Students in the University of Hawai‘i system, Chaminade and Hawai‘i Pacific University were already planning to head back to campus this fall. Good news for UH, which had almost 1,000 international students enrolled at its Mānoa campus this spring, especially since its undergraduate tuition can cost up to $16,668 per semester—almost triple resident tuition.
There’s good news for HPU, too.
“We were anticipating that people might not opt to go [to university], or take a gap year,” because of the pandemic, says HPU Senior Vice President and Provost Jennifer Walsh. “We’ve seen the opposite. Because Hawai‘i has done so well, we have a bumper crop of incoming freshmen, a record number of international students”—more than 500 of its 5,000 students—and increasing enrollment in other programs.
Compared to the rest of the U.S., Hawai‘i is “much more attractive to families and students. They might not want to go to college in a hot spot location,” Walsh says. HPU’s Stay Local campaign launched back in March, inviting students to finish their degrees here, or at least spend a year at HPU, and Walsh says the school saw a number of students enroll or transfer because of it.
HPU, like every other school, is making changes for safety. It is shifting its schedules so there’s more time between classes, with temperature checks to be performed at each location. Students will also be asked to fill out questionnaires and can do a health screening through an app.

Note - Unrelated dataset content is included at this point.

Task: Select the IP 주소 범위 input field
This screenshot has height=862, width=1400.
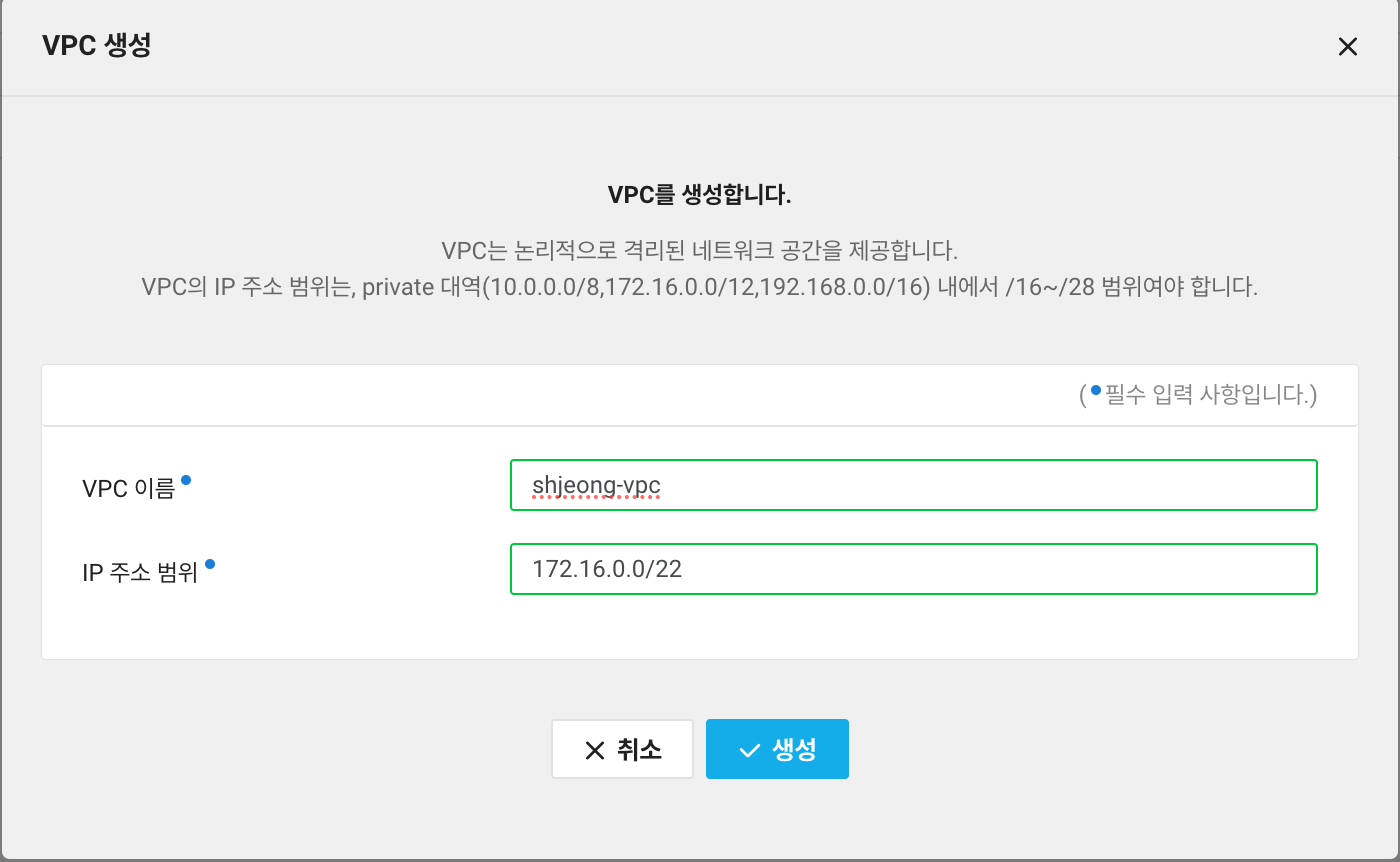Action: click(913, 569)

As for international students, Walsh says HPU is prepared to accommodate them online from their home countries if they are unable to travel to Hawai‘i right away. “You don’t have to sit out,” she says, and can join the other students in person once it is safe to do so and they’ve completed quarantine. “We are committed to making sure every single student has an excellent education. In this time of uncertainty, we’re gonna have to be flexible and nimble. Because we’re a small university, we take that individualized touch to the next level. Whether you’re an international student with a delayed arrival or a local student who can’t attend for a short period for medical reasons … we can accommodate all of those scenarios as well as healthy students excited to come back in the classroom.”